Deforestation Reveals African Impact Crater
Deforestation in the Democratic Republic of the Congo has unveiled what could be one of the largest impact craters discovered over the past 10 years, according to a noted Italian scientist.
University of Padova scholar Giovanni Monegato, who presented his findings during the recent Lunar and Planetary Science Conference in Texas, was one of the researchers who spotted the 30-mile ring using satellite imagery. He states that the geologic feature, located near the Unia River, became noticeable only after trees in the area had been cleared away over the last decade.
On Wednesday, March 10, Monegato has told BBC News that he is “quite optimistic” that the ring is, in fact, an impact crater, due largely to the similarity of the drainage patterns to other impact craters in similar humid climates.
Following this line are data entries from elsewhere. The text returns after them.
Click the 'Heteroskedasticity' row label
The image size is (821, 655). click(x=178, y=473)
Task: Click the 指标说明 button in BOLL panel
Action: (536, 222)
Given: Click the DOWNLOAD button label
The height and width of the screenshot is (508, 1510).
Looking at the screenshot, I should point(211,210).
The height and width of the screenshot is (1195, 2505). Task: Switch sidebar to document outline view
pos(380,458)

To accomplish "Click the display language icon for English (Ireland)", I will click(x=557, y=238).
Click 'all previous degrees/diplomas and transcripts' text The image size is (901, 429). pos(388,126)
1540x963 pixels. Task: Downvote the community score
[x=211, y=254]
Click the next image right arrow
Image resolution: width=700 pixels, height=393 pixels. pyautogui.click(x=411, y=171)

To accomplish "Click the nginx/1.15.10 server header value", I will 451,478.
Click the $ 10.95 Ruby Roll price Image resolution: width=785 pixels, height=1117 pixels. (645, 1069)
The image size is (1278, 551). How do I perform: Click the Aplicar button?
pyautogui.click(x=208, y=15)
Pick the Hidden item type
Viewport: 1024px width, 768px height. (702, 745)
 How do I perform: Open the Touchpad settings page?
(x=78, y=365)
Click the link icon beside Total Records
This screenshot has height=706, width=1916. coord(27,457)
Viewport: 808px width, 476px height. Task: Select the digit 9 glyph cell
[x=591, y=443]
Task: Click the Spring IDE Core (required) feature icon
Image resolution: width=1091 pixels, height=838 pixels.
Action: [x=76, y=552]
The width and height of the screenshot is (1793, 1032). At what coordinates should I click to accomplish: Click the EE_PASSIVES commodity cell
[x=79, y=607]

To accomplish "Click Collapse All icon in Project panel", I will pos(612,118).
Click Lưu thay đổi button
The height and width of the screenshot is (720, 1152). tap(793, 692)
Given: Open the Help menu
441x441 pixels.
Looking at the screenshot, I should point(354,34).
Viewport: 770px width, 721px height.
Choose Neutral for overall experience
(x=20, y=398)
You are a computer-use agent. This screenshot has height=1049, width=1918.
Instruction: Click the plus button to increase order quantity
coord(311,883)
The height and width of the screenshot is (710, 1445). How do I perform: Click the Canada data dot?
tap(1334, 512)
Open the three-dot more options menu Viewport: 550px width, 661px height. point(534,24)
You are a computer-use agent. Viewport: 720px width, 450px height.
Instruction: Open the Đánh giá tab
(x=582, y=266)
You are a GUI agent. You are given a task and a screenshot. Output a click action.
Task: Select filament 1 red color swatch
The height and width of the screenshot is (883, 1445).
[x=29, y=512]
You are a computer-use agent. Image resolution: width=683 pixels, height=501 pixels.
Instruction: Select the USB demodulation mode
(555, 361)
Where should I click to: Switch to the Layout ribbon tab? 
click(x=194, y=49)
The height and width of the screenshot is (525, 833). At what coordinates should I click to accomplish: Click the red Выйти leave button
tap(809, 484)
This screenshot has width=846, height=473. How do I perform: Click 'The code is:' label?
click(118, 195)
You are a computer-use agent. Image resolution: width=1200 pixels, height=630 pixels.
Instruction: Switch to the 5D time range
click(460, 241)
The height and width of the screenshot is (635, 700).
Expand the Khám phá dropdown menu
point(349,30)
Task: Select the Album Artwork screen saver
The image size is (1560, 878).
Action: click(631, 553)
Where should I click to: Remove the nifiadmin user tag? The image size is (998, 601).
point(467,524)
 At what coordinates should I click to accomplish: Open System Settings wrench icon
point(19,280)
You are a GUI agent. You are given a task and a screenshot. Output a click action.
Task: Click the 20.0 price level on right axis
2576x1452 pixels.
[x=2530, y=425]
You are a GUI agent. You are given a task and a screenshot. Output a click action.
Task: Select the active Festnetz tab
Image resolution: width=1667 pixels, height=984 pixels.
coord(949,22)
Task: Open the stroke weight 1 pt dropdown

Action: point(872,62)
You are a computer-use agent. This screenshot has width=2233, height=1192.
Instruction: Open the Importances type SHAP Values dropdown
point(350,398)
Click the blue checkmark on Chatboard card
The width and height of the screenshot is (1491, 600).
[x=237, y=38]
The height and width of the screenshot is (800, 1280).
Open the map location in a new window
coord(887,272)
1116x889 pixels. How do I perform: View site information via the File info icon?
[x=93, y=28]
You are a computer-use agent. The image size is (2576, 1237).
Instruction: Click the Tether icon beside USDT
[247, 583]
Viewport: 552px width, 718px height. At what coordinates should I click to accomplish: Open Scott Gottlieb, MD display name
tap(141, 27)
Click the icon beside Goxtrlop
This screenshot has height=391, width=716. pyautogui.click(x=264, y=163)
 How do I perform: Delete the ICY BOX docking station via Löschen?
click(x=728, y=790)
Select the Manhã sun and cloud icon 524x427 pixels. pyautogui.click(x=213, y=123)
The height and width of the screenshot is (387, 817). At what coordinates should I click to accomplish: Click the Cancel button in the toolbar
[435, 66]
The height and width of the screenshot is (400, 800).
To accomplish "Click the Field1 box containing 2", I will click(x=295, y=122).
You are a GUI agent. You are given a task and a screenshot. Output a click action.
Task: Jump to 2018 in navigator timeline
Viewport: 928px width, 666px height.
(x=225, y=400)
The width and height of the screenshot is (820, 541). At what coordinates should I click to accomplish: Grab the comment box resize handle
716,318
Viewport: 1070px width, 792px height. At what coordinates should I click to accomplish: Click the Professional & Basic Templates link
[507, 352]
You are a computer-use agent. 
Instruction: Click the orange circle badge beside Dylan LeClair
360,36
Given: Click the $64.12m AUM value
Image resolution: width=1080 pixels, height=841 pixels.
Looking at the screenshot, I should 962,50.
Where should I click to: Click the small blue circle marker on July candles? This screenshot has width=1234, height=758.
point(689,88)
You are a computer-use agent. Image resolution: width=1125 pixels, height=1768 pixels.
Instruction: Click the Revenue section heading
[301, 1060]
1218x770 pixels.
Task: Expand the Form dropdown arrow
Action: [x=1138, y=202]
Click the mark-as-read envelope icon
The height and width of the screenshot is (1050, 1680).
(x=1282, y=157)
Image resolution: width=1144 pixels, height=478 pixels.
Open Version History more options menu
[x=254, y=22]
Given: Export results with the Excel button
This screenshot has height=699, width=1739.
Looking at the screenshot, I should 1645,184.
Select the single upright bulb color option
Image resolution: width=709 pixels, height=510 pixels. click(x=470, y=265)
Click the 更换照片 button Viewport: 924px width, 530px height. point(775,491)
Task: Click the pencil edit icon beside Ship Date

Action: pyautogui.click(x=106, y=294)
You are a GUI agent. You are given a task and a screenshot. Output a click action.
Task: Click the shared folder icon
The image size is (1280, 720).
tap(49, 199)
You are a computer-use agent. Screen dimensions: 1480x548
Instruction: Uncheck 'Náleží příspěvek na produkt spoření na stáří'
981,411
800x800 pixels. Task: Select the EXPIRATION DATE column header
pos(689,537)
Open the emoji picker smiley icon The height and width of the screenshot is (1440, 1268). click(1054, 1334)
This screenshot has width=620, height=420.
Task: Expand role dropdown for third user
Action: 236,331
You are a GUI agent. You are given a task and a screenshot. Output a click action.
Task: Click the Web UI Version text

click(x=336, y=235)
He also mentions that the team plans to travel to the region to look for quartz mineral deposits and signs that could prove their theory.
According to the BBC’s Paul Rincon, “If it is an impact structure, the scientists estimate it could have been punched into the crust by a space rock measuring about 2km across. Further studies will be required to accurately determine an age for the ring, but it appears to post-date the Jurassic Period.”
Despite the size of the DR Congo crater, it would not be among the largest impact craters in the world. The biggest is the Vredefort crater in South Africa, which has a diameter of more than 186 miles. A 155-mile crater, the Sudsbury crater, is located in Ontario, Canada, and 105-mile Chicxulub crater in Yucatan, Mexico are the two largest impact rings in North America.